No, selective migration allows the cream of the crop to put their skills to better use. African-Americans lag far behind the majority after many generations, as do Hispanics (I can’t say much about Native Americans since so many live on reservations) who have lived for quite a long time in New Mexico. Garret Jones has shown that the average IQ of immigrants home countries is a good predictor of how succesfull they will be here. It’s true that many Irish and Japanese immigrated to the U.S when their countries were poor and they are no longer near the bottom of the heap. It is also true that Ireland and Japan are quite wealthy countries these days.
artocrat
Mar 12 2008 at 3:12am
Walter Russell Mead’s “God and Gold” provides a good framework for this discussion.
ChrisA
Mar 12 2008 at 2:25pm
I have read the book sometime ago, and I keep thinking about it but I still haven’t decided whether the basic thesis is correct (that the differences in national wealth are due to differences in character). I have lived in many developing countries over the past 15 years, and invariably the quality of the average worker is poor, outweighing any compensation of lower wages. For instance in Egypt, most expats look for Filopino maids rather than employ the locals, at 5 times the cost.
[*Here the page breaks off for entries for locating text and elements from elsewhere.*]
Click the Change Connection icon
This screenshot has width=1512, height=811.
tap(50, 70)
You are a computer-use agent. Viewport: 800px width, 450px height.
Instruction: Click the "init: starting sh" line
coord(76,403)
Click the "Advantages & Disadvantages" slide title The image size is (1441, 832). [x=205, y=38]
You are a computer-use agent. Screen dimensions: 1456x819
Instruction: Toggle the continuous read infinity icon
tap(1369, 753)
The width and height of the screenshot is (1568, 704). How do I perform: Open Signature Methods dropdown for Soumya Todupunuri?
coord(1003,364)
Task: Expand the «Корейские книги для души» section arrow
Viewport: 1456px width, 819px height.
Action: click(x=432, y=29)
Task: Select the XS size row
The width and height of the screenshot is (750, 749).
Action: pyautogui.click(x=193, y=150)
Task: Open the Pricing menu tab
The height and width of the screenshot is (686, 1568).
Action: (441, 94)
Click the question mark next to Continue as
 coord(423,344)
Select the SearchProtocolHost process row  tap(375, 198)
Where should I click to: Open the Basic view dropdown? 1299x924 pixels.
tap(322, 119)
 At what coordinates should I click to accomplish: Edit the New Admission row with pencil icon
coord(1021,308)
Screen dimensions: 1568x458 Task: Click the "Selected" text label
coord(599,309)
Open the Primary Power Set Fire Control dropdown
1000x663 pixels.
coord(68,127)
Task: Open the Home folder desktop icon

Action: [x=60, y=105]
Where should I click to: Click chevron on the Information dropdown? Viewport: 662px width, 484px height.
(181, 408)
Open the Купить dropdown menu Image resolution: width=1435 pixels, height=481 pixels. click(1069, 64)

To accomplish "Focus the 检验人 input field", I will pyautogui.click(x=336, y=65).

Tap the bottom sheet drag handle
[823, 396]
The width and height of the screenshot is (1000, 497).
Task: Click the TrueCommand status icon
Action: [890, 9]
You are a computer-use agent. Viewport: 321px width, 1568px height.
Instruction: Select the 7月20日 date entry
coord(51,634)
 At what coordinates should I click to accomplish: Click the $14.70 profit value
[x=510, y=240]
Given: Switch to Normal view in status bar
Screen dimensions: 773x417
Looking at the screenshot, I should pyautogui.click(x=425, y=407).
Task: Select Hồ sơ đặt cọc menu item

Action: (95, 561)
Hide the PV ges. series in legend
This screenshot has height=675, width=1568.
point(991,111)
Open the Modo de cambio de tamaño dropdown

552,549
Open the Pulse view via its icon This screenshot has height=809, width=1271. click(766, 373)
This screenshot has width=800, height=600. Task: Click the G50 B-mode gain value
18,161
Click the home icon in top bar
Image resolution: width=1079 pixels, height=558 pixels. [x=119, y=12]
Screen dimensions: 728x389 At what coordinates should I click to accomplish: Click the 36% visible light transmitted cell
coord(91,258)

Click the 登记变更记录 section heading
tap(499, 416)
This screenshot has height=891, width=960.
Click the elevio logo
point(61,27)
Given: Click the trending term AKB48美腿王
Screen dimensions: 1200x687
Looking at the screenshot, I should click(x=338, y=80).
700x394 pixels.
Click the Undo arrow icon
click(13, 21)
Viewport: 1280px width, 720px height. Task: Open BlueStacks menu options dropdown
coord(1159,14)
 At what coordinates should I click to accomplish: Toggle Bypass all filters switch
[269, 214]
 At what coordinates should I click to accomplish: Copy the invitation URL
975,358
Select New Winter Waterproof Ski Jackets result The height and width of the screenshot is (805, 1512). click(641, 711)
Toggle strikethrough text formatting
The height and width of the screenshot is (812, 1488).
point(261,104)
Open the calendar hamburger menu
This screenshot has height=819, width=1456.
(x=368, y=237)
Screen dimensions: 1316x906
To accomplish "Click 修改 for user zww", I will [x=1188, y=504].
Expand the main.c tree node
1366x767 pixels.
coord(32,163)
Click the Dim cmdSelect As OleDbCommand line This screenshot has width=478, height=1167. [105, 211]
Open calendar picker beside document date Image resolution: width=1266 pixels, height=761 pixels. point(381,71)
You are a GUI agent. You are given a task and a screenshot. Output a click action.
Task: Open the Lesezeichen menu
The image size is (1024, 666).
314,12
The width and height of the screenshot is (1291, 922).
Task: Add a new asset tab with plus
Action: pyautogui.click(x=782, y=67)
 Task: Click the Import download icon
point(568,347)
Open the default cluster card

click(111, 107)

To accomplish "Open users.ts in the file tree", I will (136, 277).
Those that try to buck this approach usually regret it. It is simply not worth the lower productivity of employing the locals. I can think of many examples where, even decades after an industry has been established in most developing countries, likely there will be expats in the leadership – at probably 10 to 50 times the cost of the locals. This is true in hotels, oil and gas and other extractive industries. The fact that these costs have not been competed away is a good support for Clarks theory. OTH we have examples of long time poor countries (eg Ireland, Spain, Korea, Taiwan) which suddenly become rich, surely their genes or culture didn’t change overnight? And no-one can say that good institutions and incentives are at least necessary if not sufficient after the recent experience of China. One thing I wonder is if signalling can be driving some of the lower productivity, for instance in a less developed country the investment is usually led by an outsider, in which case how can they interpret who is good or bad? In the case of the expat maids, being Filipino in Cairo is a good signal to an expat, Egyptian maids are not able to provide any such signal, and therefore no-one is willing to hire them at high rates therefore there is no incentive on them to raise their game so to speak.
Steve Roth
Mar 13 2008 at 9:57am
IMHO, neither Clark nor Diamond’s arguments manage to rise above the statistical noise.
IOW, after millenia, eventually some culture was going to hit the steep rise in exponential growth–a rise that happened in just a few centuries. Many factors might affect which culture that was.
Determining which factors caused a given culture to get there first is like determining which point on the american coast would get the first hurricane hit in a given season–far too many factors involved to point to any particular factor, or small set of factors.
Clark and Diamond’s (quite transparently ax-grinding) arguments fail to convince me that they’re any better than positing “the luck of the draw.”
ChrisA
Mar 14 2008 at 2:08am
Steve
You may be right about that industrialisation had to happen sooner or later to one country. But now it has happened to one, why hasn’t it spread to all other countries? Clark is very persuasive in showing that India for instance in the middle of the 19C had pretty much the same incentives for investment as the UK (access to capital, rule of law etc) but India did not (and still hasn’t) got industrialised. There must be some other missing factor that allows for industrialisation, if we knew what it was perhaps we can raise more people to a decent standard of living.